Sub Swara :: Triggers
2009 ended on quite a high note for the New York, by way of Brooklyn, collective of Sub Swara. Their debut, Coup d'Yah, achieved exactly what it set out to – 12 of the most soundsystem friendly dubstep, dreadbass and dancehall inspired cuts created outside of the reigning birthplace of urban music – London. In their first full-length, the 4 pivotal characters outdid just about everyone in terms of creating something iconic and truly global in their love for its bass and electronic roots.
Seems like much has changed by way of the young lads. Sub Swara is now down to 2 central producers – Dhruva Ganesan and Dave Sharma, who anyway were the pilots the first time around. Triggers, while squarely landing in proper Sub Swara territory, is a different natured beast than Coup d'Yah was. The inspirations are largely hip-hop this time around as opposed to the dancehall leanings of the first LP. Gone also is the gruff vocals of the omnipresent Juakali, now replaced by the stalwarts of the underground US hip-hop scene, Dead Prez and Lyrics Born, among others. The beats are harder, more focused, and still as dancefloor oriented as ever – perhaps a testament to how confident and prolific the two have become as producers. Sub Swara isn't for the faint of heart or for headphone jockeys. It's for ravers who can appreciate the hip-hop history of drum n' bass and the low-end frequencies of dub and its much more recent incarnation, dubstep.
Singles "Bend You" and "Steam" are full throttle genre-blurring bangers which go from A to B and tempos within so few minutes that you're clearly left wondering where the dub left off and the breaks began. This isn't your run-of-the-mill bass heavy electronica – it's the thinking man's version of it. One of the reasons why these tracks work so well is because of the musicality involved with each note – both Dhruva and Sharmaji are percussionists and the beats are reflective of that. The tribal and jungle (the precursor to drum n' bass, not the tree kind) inspired "Steam" is a marauding of drums that switches to dubstep three minutes in and just as easily discovers its jungle heart before the track winds down. "Tambores" is a fusion of baile funk, the frenetic rhythms born out of Brazil's favelas but more recently made famous by M.I.A., and percussion heavy dance beats.
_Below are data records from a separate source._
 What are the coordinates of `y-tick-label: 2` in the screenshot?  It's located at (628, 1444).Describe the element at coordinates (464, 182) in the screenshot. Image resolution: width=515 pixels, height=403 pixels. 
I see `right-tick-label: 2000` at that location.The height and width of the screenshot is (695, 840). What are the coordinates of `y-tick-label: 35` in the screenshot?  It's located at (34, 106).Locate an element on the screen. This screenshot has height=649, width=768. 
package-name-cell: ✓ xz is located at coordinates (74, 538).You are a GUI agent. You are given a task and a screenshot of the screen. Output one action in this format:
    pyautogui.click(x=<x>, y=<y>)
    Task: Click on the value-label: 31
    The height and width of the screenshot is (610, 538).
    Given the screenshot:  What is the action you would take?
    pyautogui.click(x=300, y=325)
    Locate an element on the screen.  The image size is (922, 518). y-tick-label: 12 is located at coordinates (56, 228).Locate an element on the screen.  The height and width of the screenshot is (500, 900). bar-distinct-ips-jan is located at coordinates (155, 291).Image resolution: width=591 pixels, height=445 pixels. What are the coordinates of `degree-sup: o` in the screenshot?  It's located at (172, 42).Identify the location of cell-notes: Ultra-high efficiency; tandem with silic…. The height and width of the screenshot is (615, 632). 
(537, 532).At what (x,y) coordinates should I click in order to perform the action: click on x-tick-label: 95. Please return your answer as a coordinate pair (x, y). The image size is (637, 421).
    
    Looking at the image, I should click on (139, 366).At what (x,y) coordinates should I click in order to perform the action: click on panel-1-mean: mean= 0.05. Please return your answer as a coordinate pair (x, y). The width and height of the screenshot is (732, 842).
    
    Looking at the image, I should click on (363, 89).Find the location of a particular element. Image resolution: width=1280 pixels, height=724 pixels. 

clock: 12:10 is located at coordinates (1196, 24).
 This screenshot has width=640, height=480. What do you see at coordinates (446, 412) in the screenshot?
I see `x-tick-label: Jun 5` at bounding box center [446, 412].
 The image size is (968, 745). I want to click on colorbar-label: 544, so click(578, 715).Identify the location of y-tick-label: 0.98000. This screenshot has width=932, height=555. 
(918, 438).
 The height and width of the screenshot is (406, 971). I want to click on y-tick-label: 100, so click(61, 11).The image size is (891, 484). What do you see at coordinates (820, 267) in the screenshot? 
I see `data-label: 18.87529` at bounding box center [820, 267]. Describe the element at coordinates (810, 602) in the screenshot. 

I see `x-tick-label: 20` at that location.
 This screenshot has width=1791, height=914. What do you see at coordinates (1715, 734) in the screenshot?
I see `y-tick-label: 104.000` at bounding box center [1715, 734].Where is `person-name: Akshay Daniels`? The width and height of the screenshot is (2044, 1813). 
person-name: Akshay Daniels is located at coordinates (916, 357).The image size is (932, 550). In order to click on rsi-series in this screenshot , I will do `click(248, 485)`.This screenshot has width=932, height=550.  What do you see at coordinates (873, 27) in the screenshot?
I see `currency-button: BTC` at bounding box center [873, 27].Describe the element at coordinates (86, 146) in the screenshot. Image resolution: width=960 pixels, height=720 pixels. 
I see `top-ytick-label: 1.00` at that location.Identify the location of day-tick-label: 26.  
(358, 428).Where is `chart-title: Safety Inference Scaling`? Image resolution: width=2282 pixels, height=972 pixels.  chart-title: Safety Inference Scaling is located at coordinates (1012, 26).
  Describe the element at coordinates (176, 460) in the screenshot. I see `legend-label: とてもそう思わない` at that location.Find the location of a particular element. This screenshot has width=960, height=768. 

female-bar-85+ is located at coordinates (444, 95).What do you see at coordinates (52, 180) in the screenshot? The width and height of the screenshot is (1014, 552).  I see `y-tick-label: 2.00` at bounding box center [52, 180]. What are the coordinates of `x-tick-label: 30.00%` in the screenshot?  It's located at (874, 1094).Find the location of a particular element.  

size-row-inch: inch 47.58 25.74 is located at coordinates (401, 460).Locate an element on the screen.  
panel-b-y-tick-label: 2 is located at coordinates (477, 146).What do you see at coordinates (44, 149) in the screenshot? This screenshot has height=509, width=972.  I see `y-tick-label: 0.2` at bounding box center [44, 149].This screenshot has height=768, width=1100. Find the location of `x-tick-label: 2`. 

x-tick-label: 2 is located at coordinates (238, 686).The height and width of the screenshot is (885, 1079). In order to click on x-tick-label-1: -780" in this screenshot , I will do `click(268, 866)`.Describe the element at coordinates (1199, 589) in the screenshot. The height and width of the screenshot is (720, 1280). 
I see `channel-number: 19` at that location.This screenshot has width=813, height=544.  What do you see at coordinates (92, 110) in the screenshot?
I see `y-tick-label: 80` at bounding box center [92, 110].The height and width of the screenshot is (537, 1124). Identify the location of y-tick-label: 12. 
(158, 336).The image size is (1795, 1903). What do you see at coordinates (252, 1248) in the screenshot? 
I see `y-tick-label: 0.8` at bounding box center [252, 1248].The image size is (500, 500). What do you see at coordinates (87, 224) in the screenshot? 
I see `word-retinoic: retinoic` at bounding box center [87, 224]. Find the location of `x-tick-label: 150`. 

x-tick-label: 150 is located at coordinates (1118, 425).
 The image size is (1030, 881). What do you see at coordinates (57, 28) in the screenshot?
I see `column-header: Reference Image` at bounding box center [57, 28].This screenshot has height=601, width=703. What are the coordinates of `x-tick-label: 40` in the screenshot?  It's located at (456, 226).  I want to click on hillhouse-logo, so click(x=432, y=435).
A personal favorite and obvious future single, "Vagabond Knowledge", is all rattling bass and echoing electronics that suggest Photek with more dance sensibility, it's also perhaps the one time on the album where Sub Swara's South Asian-ness is on display. Clearly one of the more innovative electronica tracks of our time.
Turntablist and former Sub Swara cohort Sunder provides his trademark scratches on the electronic hip-hop of "October" and showcases a Sub Swara element essential to its live avatar and one that's given it a cult following amongst the alternative dance festival circuit. The boys are no strangers to far flung and exotic sounds – Coup d'Yah had "Belgrade Riddim", a Balkan centric beat-fest and one that led up to, in our opinion, perhaps their strongest remix to date – Balkan Beat Box's "Balkumbia". "Bird of Paradise" is its closest relative with its live instrumentation courtesy of the much praised, with good reason, global funk band, Antibalas.
The astounding guest appearances continue with Shamik Bilgi's beatboxing on "Schemes", an intense, menace of a track rounded off by the sickest electronic squelches heard this side of Bassnectar.
To call Triggers a dubstep LP, as most journalists are bound to when it releases, would be doing a severe injustice as "an electronic hip-hop opus" would be a more apt description. Of course, one can argue that this kind of bass heavy music borrows liberally from every low-end genre coming before it but as compared to its predecessor, this album is more b-boy than raver. Which works just fine for us as it shows just how critical Sub Swara is to keeping urban music alive, radical and rebellious into 2011 and onwards.